I’m currently using a custom Base URL in Cursor to access my own LLM proxy service. The request flow is roughly:
Cursor IDE (user local machine)
→ Cursor Server
→ My LLM Proxy
My LLM proxy service has IP allowlisting enabled. However, requests forwarded from Cursor Server to my proxy are currently being rejected with: 403 Forbidden
The reason is that the Cursor Server egress IP is not included in my service’s allowlist.
I’d like to ask the Cursor team or the community:
Does Cursor Server use fixed egress IPs or IP ranges?
If so, could you provide the IPs / CIDR ranges so that we can configure them in our self-hosted LLM proxy allowlist?
If Cursor Server egress IPs are dynamic, is there any officially recommended network-level access control approach?
Are there any plans to provide documentation similar to “Cursor Server egress IP ranges”?
Our use case is an enterprise/team internal deployment with a self-hosted LLM proxy. Although LLM API requests already include authorization information, we still want to enforce IP allowlisting at the network layer and only allow trusted sources to access the proxy service.
If we cannot determine the Cursor Server egress IPs, we would have to loosen our IP restrictions, which does not align with our current security policy.
Is there any officially recommended solution for this?
We don’t publicly publish static egress IPs for BYOK or custom Base URL. The pool on this path isn’t static and it’s not in cursor.com/docs/ips.json. That file only lists cloudAgents and gitEgressProxy, and those aren’t related to BYOK traffic.
We can’t share IP ranges for the same reason. There’s no public guarantee these addresses stay stable, so you shouldn’t rely on them for production allowlisting.
Recommended approach is app level auth, not network level:
a strong API key or bearer token in the Authorization header (you already have this)
optional mTLS between Cursor backend and your proxy
rate limiting and audit logs on the proxy side
The flow Cursor IDE → Cursor Server → your LLM proxy is by design. The final request is built on our backend, so your proxy will always see Cursor server IPs, not the user’s IP.
Docs wise, there’s currently no public table of egress IPs specifically for BYOK. Static egress routing for custom models is being worked on internally, mostly for enterprise scenarios, but I can’t share an ETA or public availability. If and when it ships, it’ll show up in ips.json and in Network Configuration | Cursor Docs.
Databricks has an endpoint that will refresh IP lists so that you can keep up to date with any changing IPs. We need to really be tight on agent security, and it would be great if Cursor would implement a mechanism to do what is being asked to allow whitelisting for model endpoints.
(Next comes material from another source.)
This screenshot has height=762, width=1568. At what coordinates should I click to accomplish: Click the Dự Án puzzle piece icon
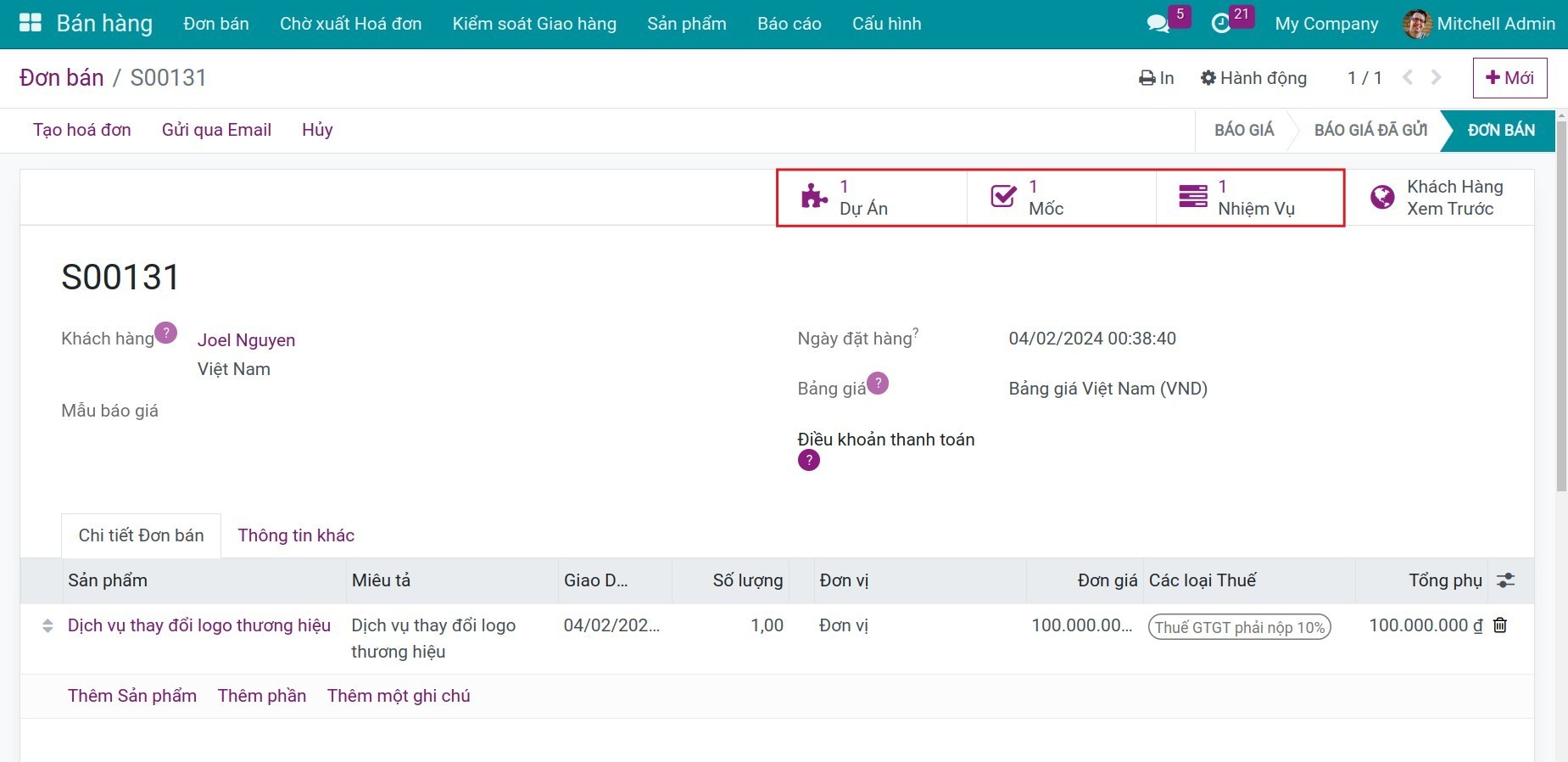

Hey, thanks for the feature request. Makes sense: a refreshable endpoint with an IP list like Databricks so you can keep your allowlist up to date as addresses change.
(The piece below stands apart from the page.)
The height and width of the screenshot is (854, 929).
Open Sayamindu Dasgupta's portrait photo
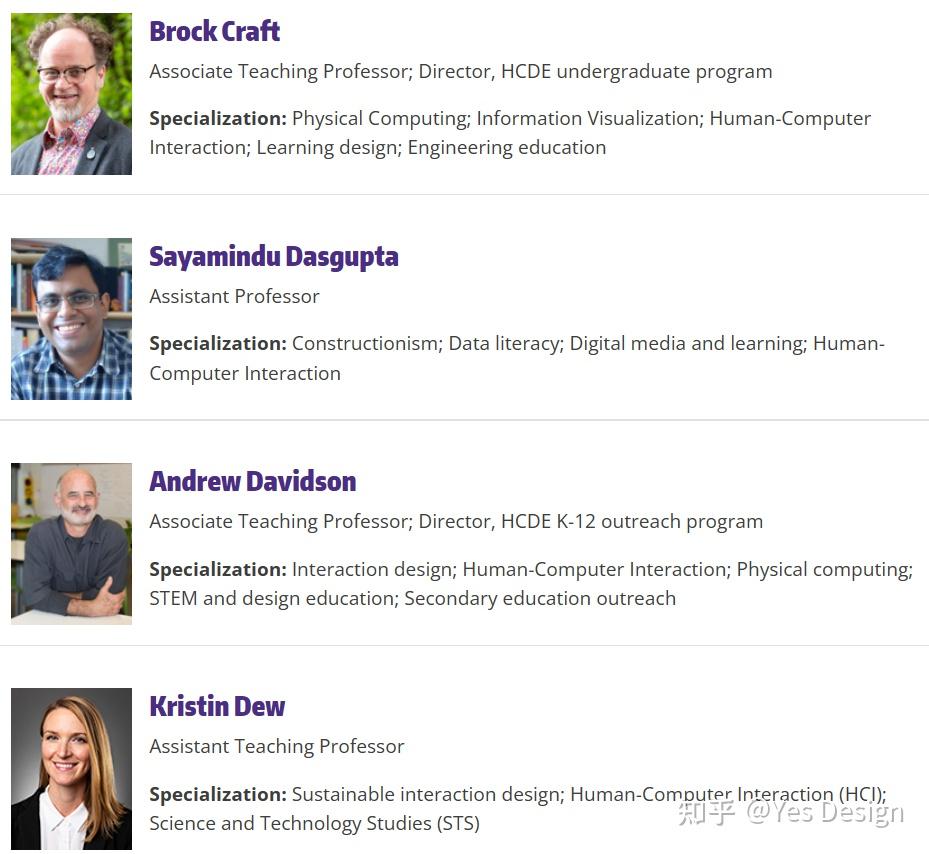(x=71, y=319)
Right now, for BYOK and custom Base URL, we don’t have a public list for that. The pool on that path isn’t static, and it’s not included in cursor.com/docs/ips.json (that file only has cloudAgents and gitEgressProxy).
We’re looking into static egress routing for custom models internally, but it’s mostly for enterprise use cases, and I can’t share an ETA or guarantee it’ll be publicly available. If and when it ships, it’ll show up in ips.json and on Network Configuration | Cursor Docs.
For now, for proxy-level security, the practical approach is app-level auth instead of network-level: use a strong API key or bearer token in the Authorization header (optionally mTLS between our backend and your proxy), plus rate limiting and audit logs. The flow is Cursor IDE → Cursor Server → your proxy by design, so your proxy will always see our server IPs, not the user’s IP.
@victoru, good catch. Let me clarify, since my earlier mention of mTLS might have been misleading.
Right now, there’s no documented, self-serve way to set up mTLS client certificates for the BYOK or custom Base URL path in Cursor, and that’s why you don’t see it in the docs. It’s not an enterprise-only toggle either. It’s just not generally available right now.
When I mentioned mTLS earlier, I meant it as a general security pattern you could enforce on your own proxy, not a setting Cursor supports today. So the supported way to secure your proxy endpoint is still app-level auth, like a strong API key or bearer token in the Authorization header, plus rate limiting and audit logs on your proxy.
If mTLS for custom models is a hard requirement for your setup, the best path is to raise it with your enterprise or account contact so it’s tracked for your specific deployment. I can’t promise availability or an ETA. If anything ships here, it’ll show up in the docs, likely Network Configuration | Cursor Docs.